The 430,000 cruise ship passengers who arrived there in the summer of 1997 could choose to hang out in one of the few remaining “authentic” saloons; take a ride around town in the White Motor Co.’s 1937 touring cars, whose driver-guides spin lurid tales about the bad old days; visit the cemetery where the pioneers, both heroes and villains, are buried; and have lunch in Alaska’s oldest hotel, the Golden North, built in 1898 and filled with antiques and a resident ghost. Or they can visit the restored cabin that was the only building in Skagway when gold fever struck.
Most cruise ships stay in Skagway most of a day, docking within a short walk of downtown. I stopped by the Visitor Center and signed on for a free narrated walk around town, led by a Park Service ranger. The center has displays and a slide show.
I also rode the White Pass and Yukon train, which has been operating since 1898 and crawls for 20.4 miles along the shoulder of a mountain, through tunnels and across a trestle to reach the 2,865-foot summit.
Q. I would like to see China’s Yangtze River gorges before the new Three Gorges Dam is completed and the gorges become a reservoir. How much longer are the river cruises expected to operate?
A. Actually, cruises through the Three Gorges are expected to continue even after the dam is built and the reservoir is filled. As you might expect, however, the scenery may not be as spectacular, according to Larry Greenman, marketing manager for Victoria Cruises (1-800-348-8084), a major cruise ship operator on the Yangtze. On the other hand, tributary rivers not now navigable may be opened to cruising.
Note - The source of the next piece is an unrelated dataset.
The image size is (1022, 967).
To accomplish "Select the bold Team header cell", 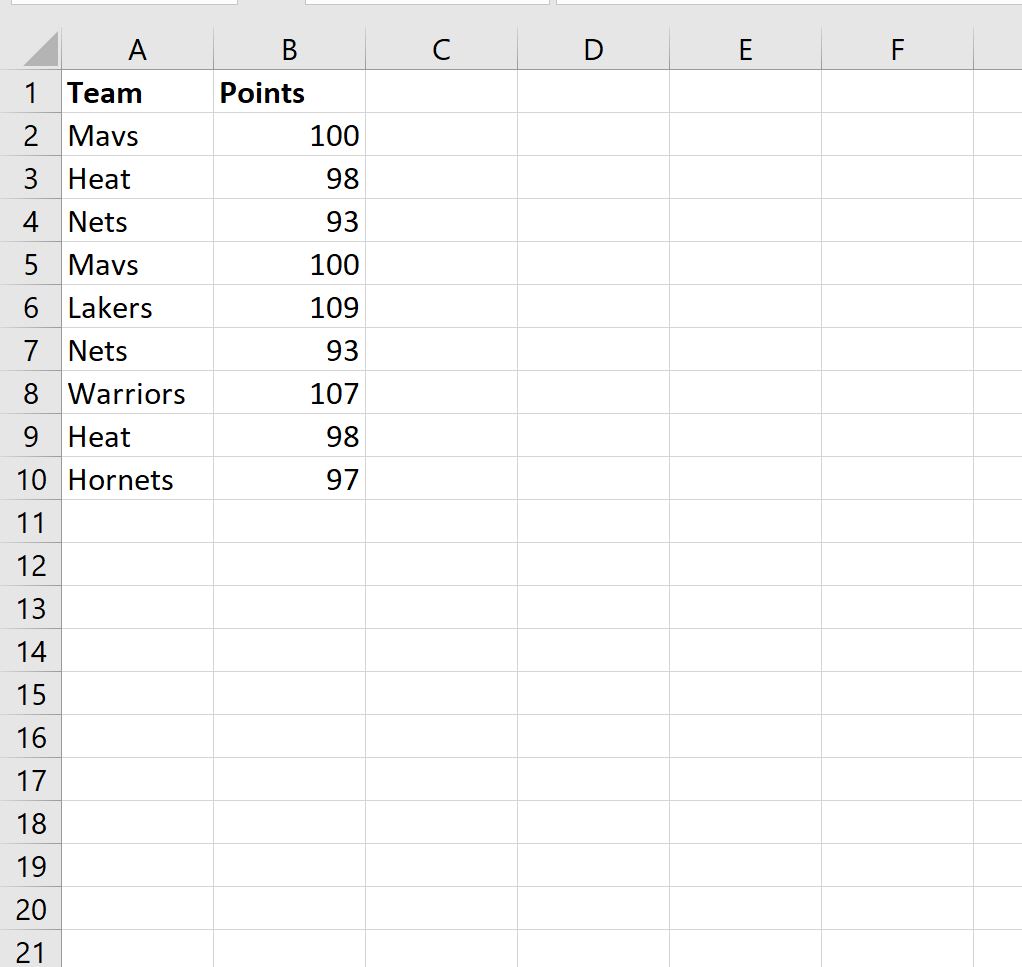I will pos(137,93).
Victoria Cruises operates three vessels on the river between Chongqing and Wuhan (and vice versa). As evidence of the firm’s optimism, a fourth vessel is scheduled to debut this year, says Greenman, and two more already are under construction.
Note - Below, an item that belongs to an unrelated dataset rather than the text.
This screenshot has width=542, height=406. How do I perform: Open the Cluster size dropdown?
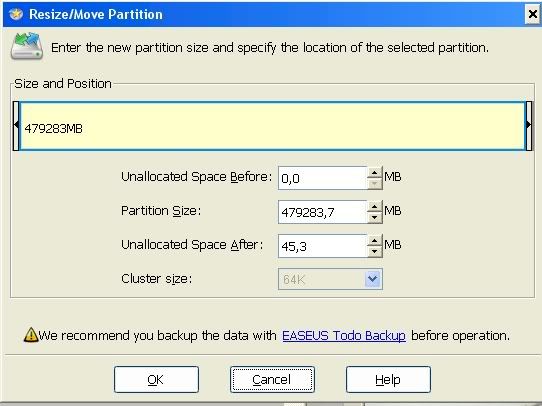click(373, 279)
To see the gorges at their most dramatic, however, you ought to plan to go as soon as possible - this year or next. Construction schedules in China are uncertain, and the reservoir is expected to fill slowly. But by 2003, the reservoir’s planned completion date, a Yangtze River cruise will be a different experience.
Aboard the Victoria vessels, a Three Gorges cruise ranges from $620 to $760 per person (double occupancy) for a standard room, depending on departure date and direction of river travel. Rates generally are less if the cruise is purchased as part of a China tour package. A travel agent can provide information about tours and other river cruise lines, including Regal China Cruises (1-800-808-3388).
The high season months for Yangtze cruising are April, May, September and October. Shoulder season months are March, June, July, August and November. Victoria does not operate in winter because river mists frequently hide the views.